Every downward spiral has a point where it becomes a vertical free-fall. This was that point. Realising I now had no saw that would work, and not owning a setting tool I realised that with nothing left to loose, it was MacGyver time!

Getting out my centre punch, I started the task of running down each side of the saw plate, and punching every second tooth. To be hones I really had no idea if I was salvaging my saw at this point, or just making noise for no purpose.

Once that was done, running my fingers down the side of the saw suggested that I had indeed introduced some set back into the teeth. Highly inconsistent no doubt, but there was some set. Back to the test piece.

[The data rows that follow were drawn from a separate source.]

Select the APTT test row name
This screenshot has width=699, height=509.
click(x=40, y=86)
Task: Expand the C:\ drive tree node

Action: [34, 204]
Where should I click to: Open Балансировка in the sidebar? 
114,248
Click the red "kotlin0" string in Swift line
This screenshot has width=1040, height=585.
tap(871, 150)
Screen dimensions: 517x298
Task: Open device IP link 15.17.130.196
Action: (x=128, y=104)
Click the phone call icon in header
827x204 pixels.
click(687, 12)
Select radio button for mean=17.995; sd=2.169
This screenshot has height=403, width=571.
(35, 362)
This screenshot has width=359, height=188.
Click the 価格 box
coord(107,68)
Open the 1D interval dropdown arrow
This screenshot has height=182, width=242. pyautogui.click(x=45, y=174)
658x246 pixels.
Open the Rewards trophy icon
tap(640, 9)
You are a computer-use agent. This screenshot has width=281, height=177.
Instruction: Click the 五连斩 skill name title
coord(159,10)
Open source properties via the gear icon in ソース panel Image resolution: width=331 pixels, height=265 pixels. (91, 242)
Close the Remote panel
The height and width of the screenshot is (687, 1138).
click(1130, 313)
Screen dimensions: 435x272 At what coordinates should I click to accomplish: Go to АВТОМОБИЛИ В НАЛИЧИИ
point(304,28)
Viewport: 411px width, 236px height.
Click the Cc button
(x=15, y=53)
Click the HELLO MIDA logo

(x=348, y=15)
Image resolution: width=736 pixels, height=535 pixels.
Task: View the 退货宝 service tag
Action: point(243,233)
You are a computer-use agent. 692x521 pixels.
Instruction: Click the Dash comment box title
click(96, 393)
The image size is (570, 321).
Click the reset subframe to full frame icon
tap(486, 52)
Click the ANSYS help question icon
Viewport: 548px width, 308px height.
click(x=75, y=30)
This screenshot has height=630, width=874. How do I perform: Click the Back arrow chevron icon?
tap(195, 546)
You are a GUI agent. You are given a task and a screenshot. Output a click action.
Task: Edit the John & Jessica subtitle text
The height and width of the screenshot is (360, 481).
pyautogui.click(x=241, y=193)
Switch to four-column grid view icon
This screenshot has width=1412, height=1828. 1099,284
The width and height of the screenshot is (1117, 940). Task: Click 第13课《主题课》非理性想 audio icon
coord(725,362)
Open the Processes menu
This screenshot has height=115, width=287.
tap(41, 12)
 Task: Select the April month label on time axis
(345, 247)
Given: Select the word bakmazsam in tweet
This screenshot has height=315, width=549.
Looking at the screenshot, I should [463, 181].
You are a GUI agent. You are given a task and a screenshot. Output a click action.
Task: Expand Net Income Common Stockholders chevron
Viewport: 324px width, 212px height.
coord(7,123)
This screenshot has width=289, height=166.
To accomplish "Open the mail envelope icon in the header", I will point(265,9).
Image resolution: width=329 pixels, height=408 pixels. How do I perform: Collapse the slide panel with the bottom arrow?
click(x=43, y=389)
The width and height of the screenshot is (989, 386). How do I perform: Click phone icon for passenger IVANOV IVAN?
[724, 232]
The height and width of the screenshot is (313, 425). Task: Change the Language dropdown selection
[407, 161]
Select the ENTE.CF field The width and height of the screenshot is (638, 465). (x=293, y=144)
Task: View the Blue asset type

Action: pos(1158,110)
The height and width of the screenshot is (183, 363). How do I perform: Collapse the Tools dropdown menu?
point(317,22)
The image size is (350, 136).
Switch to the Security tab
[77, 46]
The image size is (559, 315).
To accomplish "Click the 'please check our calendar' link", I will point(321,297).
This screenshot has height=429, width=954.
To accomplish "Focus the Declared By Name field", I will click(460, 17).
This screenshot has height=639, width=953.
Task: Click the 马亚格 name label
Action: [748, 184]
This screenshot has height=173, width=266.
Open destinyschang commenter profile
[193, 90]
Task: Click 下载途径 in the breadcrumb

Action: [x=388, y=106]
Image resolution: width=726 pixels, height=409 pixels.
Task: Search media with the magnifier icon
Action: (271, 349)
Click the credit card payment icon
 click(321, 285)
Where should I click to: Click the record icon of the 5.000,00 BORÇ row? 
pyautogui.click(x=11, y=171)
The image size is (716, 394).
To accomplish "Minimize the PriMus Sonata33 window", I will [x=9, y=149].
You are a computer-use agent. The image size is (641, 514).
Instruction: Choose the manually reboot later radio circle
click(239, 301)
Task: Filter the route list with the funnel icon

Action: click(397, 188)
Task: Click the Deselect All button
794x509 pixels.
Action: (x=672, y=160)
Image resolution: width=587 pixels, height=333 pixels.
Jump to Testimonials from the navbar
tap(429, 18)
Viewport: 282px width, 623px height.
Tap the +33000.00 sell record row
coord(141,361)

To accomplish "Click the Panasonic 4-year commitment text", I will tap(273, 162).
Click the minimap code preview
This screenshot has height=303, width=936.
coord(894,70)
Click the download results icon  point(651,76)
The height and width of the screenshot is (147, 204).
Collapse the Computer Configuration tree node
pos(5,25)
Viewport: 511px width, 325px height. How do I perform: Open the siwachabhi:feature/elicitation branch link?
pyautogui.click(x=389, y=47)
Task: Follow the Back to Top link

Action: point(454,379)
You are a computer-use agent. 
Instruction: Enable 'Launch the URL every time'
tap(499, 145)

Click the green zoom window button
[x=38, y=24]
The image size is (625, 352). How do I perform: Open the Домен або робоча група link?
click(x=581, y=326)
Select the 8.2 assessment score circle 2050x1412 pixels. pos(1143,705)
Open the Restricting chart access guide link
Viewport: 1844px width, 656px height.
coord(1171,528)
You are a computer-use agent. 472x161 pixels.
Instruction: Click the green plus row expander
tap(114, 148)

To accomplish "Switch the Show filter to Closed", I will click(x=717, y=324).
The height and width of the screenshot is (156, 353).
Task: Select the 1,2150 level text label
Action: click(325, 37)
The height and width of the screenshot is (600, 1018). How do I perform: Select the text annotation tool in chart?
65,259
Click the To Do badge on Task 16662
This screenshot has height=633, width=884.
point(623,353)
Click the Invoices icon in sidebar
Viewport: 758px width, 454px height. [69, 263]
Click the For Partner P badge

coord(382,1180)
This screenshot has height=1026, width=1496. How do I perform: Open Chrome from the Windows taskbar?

To say I was astonished at the result would be under selling my reaction. This thing cut very nicely as long as I stayed within the front 60% of the blade. There was a horrid tooth that was projecting way out. Trying to knock it back into place simply snapped it off, but at least I can now use the whole length again. Now I should point out that I consider this a monumental fluke and “phew” moment. There was no skill involved, just blind luck. And I only have a temporary solution. I suspect this is a temporary state of my saw’s terminal lucidity. I doubt it will work well for very long.

Test cuts in spotted gum

There is however good to come out of this. I now have a saw that is in dire need of work, so plan to cut off the hardened teeth, and follow the process of filing in new teeth from scratch as a learning process (unless someone tells me that’s a dumb idea). If that goes reasonably well, I’ll progress on to making my own saw from scratch. So my emotional state went from anticipation to devastation to find a resting place at excitement.